The role of vitamin D and calcitriol in tuberculosis
The first suggestion that vitamin D might be beneficial for TB was from anecdotal reports from doctors and their patients in the days before antibiotics were available as a treatment. They swore that both sunlight and cod liver oil were cures for the disease.
Other people noticed that TB rates were higher in African Americans (45 percent of U.S.-born citizens who contract TB are black). What do these things have in common? Vitamin D! Unfortunately, these types of findings aren’t strong enough proof to stop doctors from using antibiotics and start using vitamin D supplements to treat TB.
People who have TB are more likely to have lower serum 25-hydroxyvitamin D levels than healthy people. The problem is we don’t know if this is the cause of the TB or an effect that results from the infection. Strong proof of principle that calcitriol protects against TB comes from cell studies.
There is much information that relates vitamin D to the chance of getting TB or the speed of recovery from the disease; however, to date, researchers haven’t figured out how to use this information. They haven’t determined the level of 25-hydroxyvitamin D needed to protect a person from tuberculosis, nor have they shown that increasing vitamin D intake with a vitamin D supplement will help a person recover from TB. For now it is still prudent to keep your serum 25-hydroxyvitamin D levels over the 20 ng/ml [50 nmol/L] level recommended for general health.
Fending off flu and viruses with vitamin D
New cell-based research from the last couple of years shows that calcitriol enhances innate immunity by prompting cells to produce a large numbers of antimicrobial peptides that are like broad spectrum antibiotics. These are substances that kill viruses, bacteria, and fungi — and they also modify the way other cells of the innate and adaptive immune system work. This may explain how calcitriol could protect you against the influenza virus.

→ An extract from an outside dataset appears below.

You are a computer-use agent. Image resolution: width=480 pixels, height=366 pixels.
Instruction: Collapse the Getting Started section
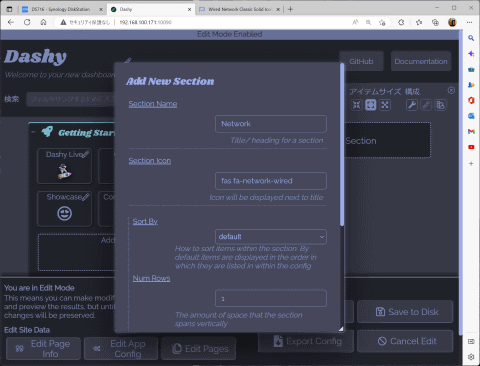coord(33,132)
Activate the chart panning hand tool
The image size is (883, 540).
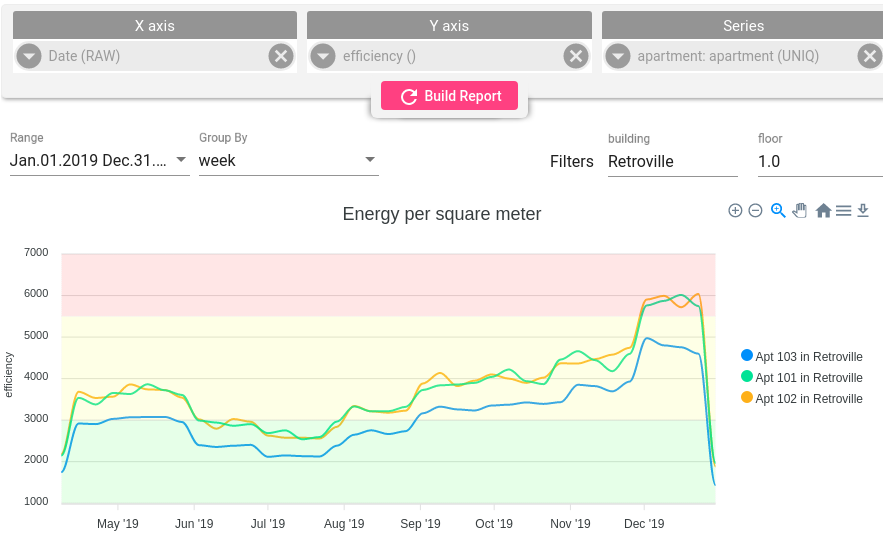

So what’s the direct evidence that more vitamin D is good for preventing infections like the flu or other upper respiratory tract (URT) infections? The first line of evidence is that monocytes treated with calcitriol make antimicrobial peptides that kill viruses.
There are even a few clinical studies that support the idea that a supplement with vitamin D would reduce the number of URT infections or flu. The problem is that those studies aren’t big or weren’t done quite right, and none of them can define a vitamin D level for protection.
For example, a small study out of Japan in 2010 was widely covered in the media for its claim that vitamin D use in schoolchildren reduced the cases of influenza A. One problem with that study is that almost 25 percent of the subjects dropped out; whenever the dropouts exceed 5 to 10 percent, a study’s results become skewed and questionable. But more importantly, the number of cases of influenza B increased by almost the same amount that the cases of influenza A decreased.
So, the study actually showed no net change in influenza cases, and it was too small of a study to conclude anything with certainty. So, even though it looks like vitamin D may be useful for stopping infections, we need more proof for this relationship as well as more information about how much vitamin D is required to prevent the flu.
Make sure your blood level of vitamin D is above 20 ng/ml [50 nmol/L] before the winter flu season. At present there’s no proof that you need more than that. If you wait until you get the flu to start taking vitamin D, it might be too late.